REQUIRED WORK: In the records below, pick out all lines containing the word "each".

EXTRACTED MATERIAL:

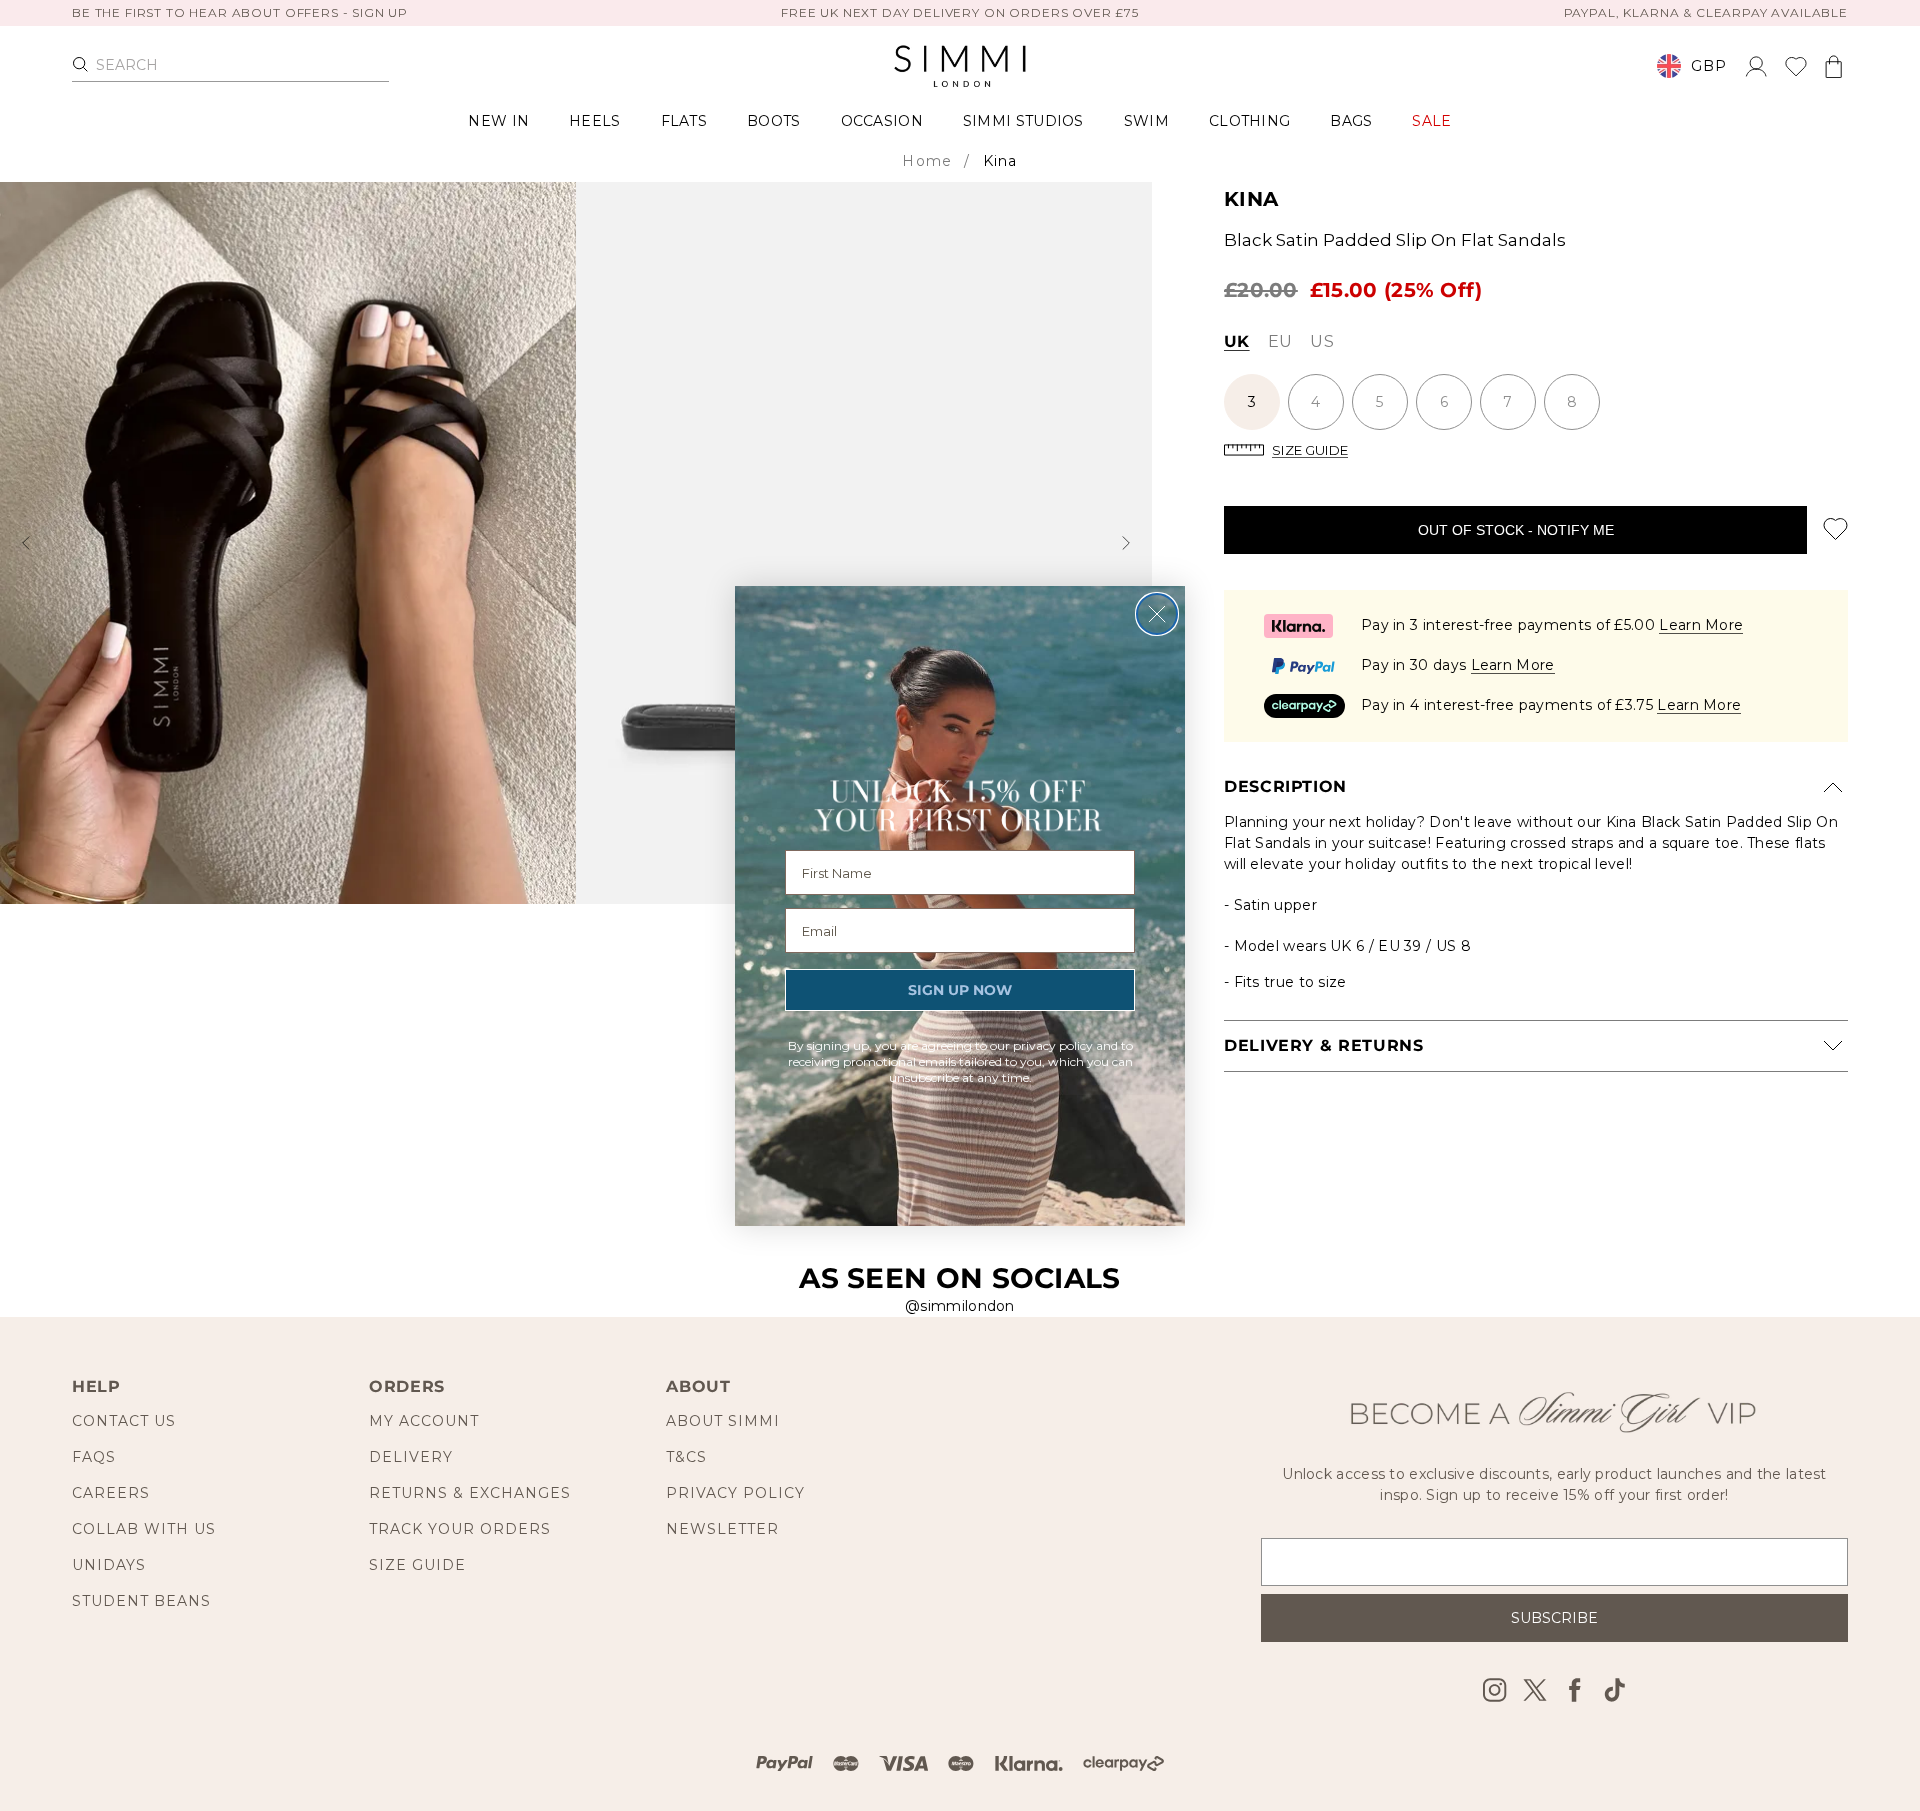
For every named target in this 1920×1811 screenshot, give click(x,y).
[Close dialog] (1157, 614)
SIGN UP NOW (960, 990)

...

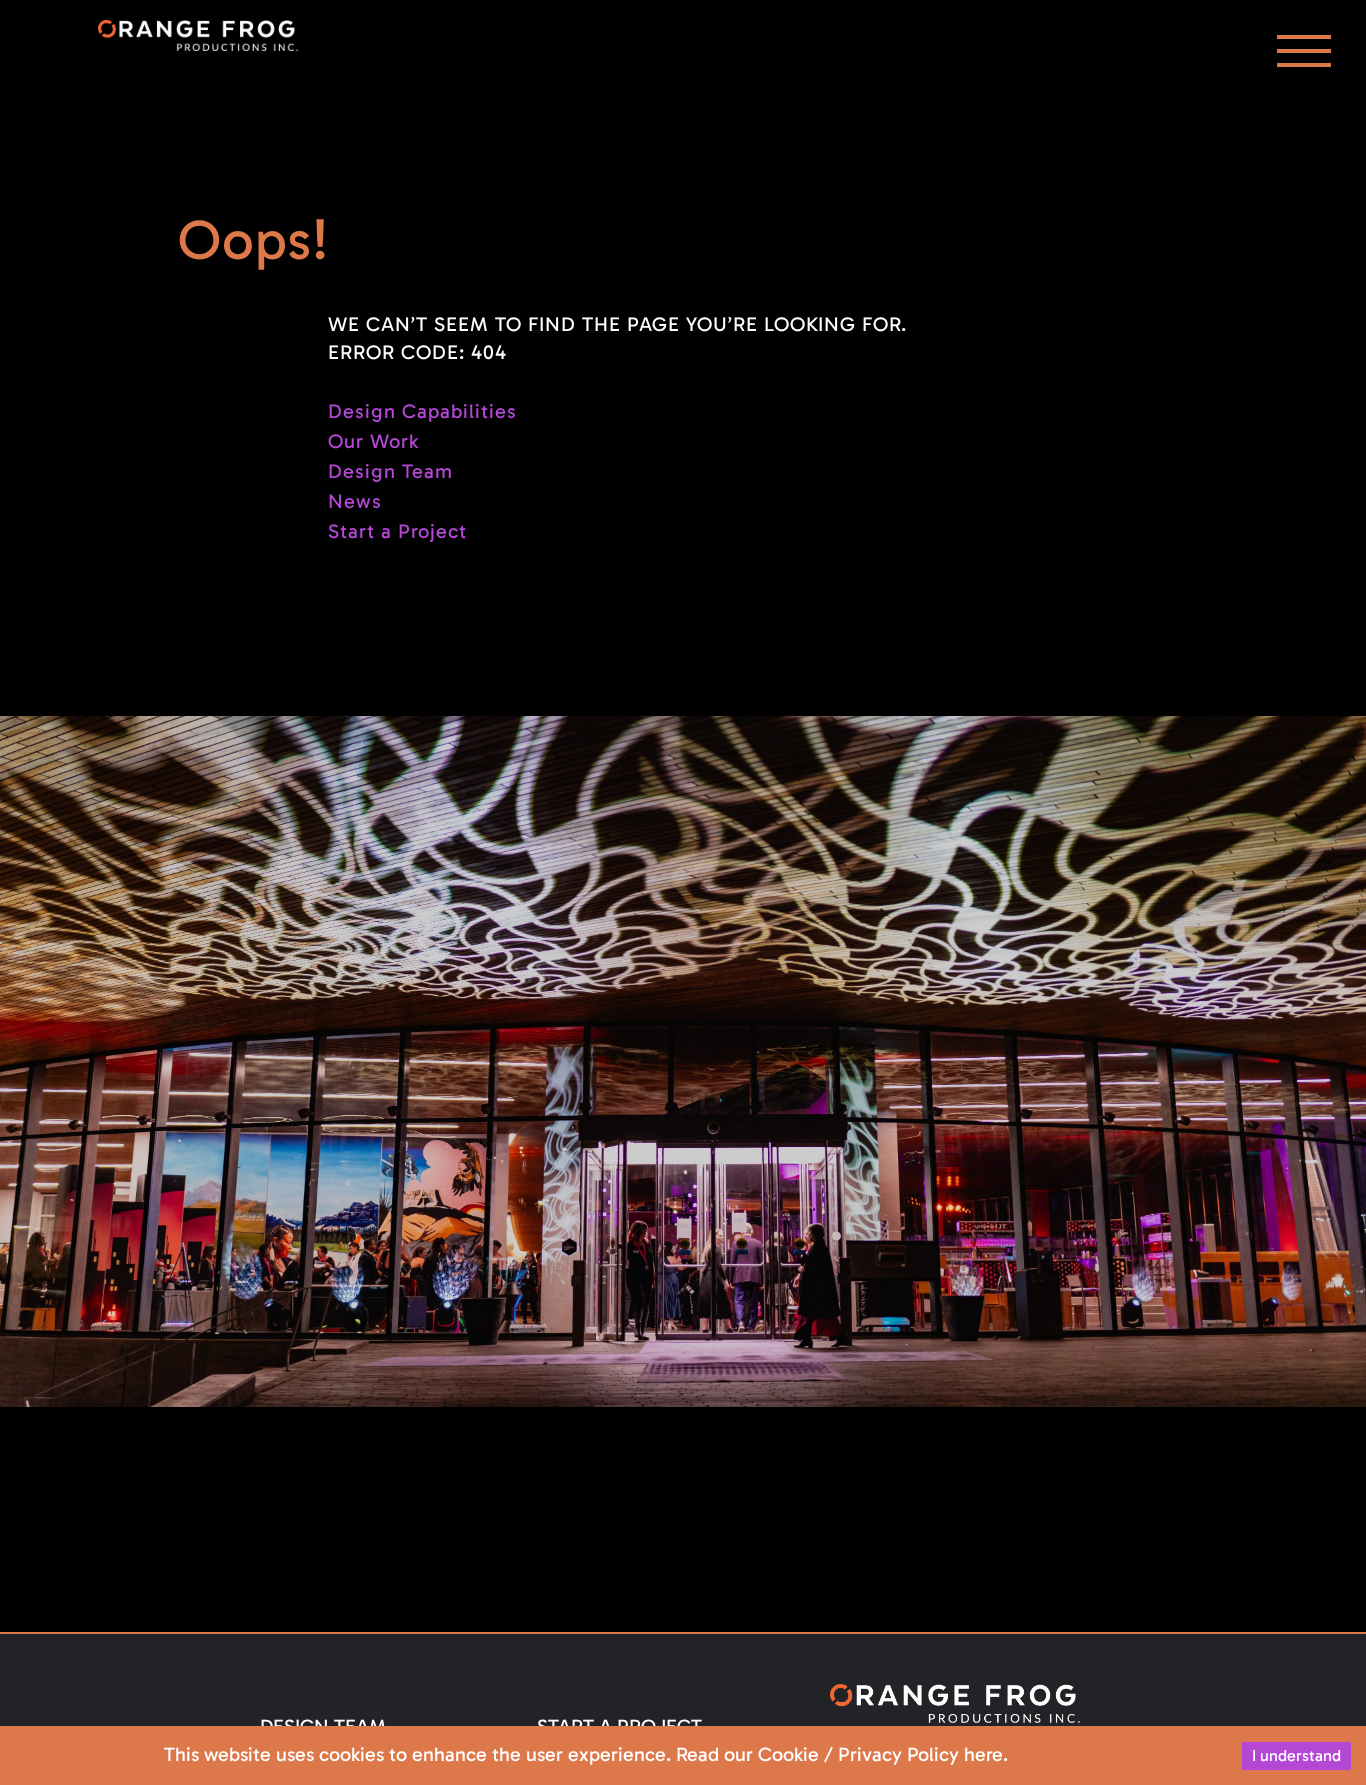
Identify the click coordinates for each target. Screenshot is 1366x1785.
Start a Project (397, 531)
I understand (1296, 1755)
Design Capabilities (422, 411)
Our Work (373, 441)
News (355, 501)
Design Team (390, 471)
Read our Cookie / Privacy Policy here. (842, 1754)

--

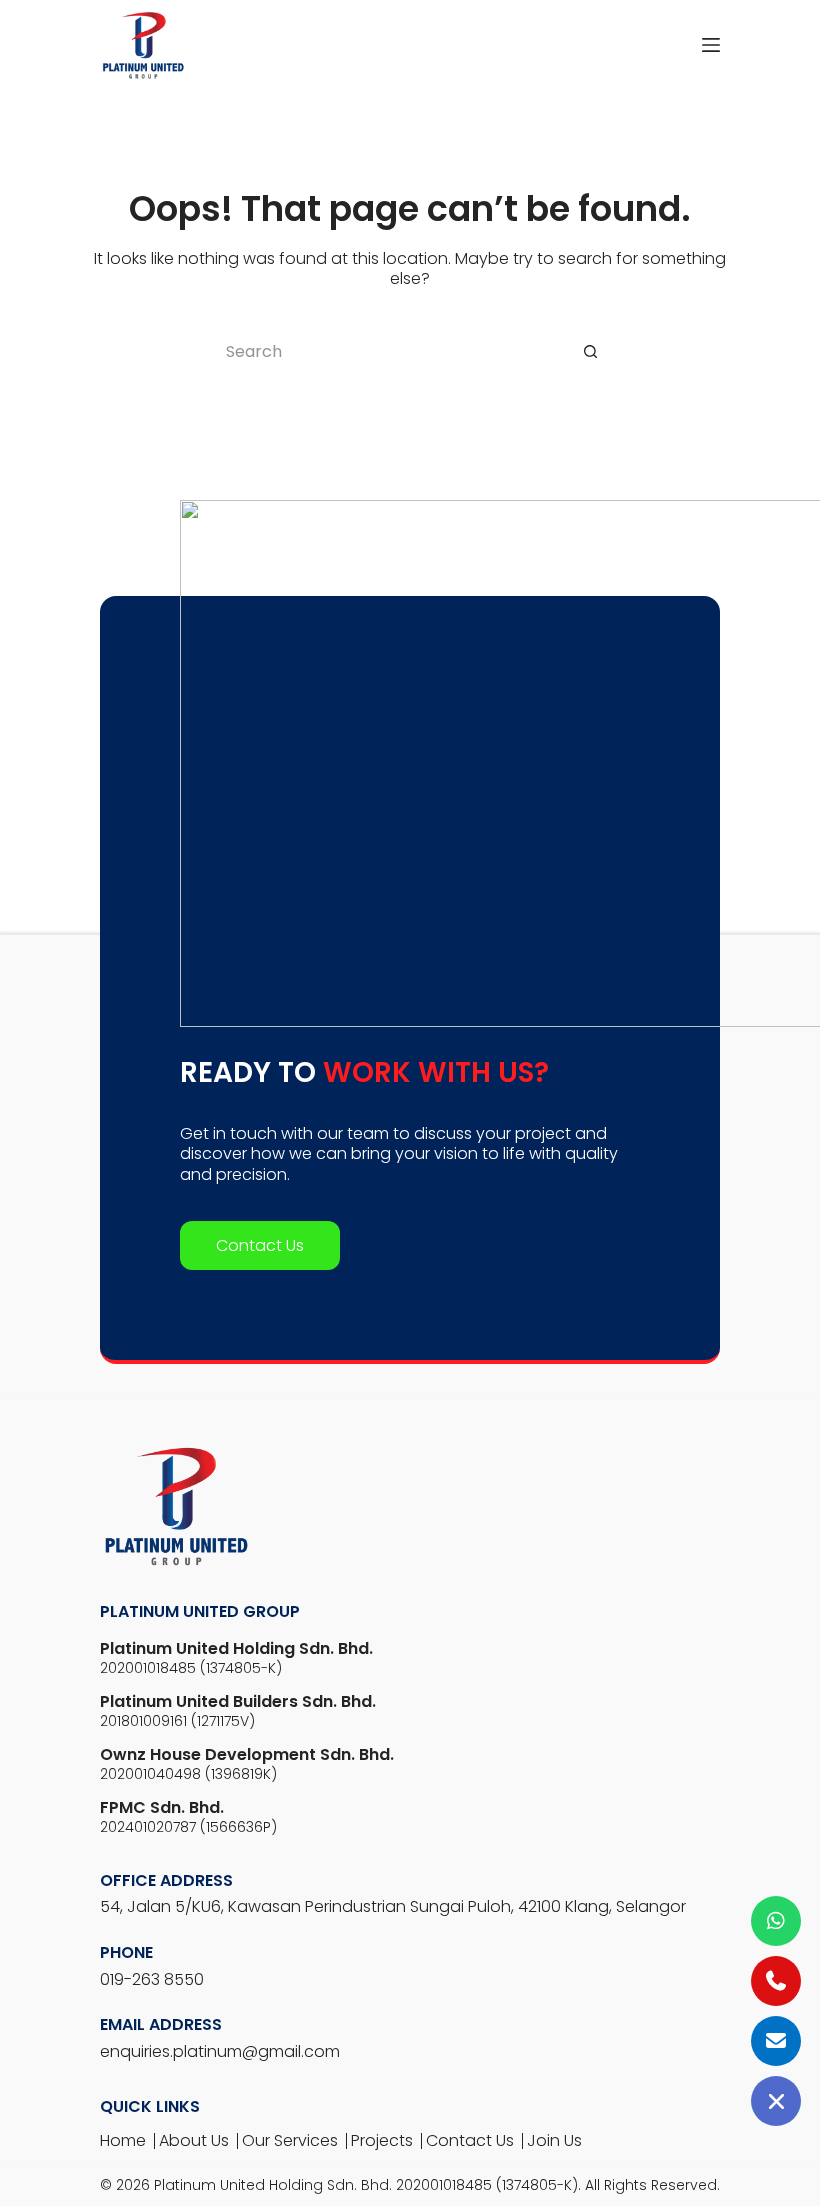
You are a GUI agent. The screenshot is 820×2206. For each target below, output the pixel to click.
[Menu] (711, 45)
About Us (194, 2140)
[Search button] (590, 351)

EXERCISE RESPONSE:
Identify the click coordinates for each target. Screenshot is 1366x1785.
You are a GUI agent. The screenshot is 820×2206. For each target below, output the pixel to click.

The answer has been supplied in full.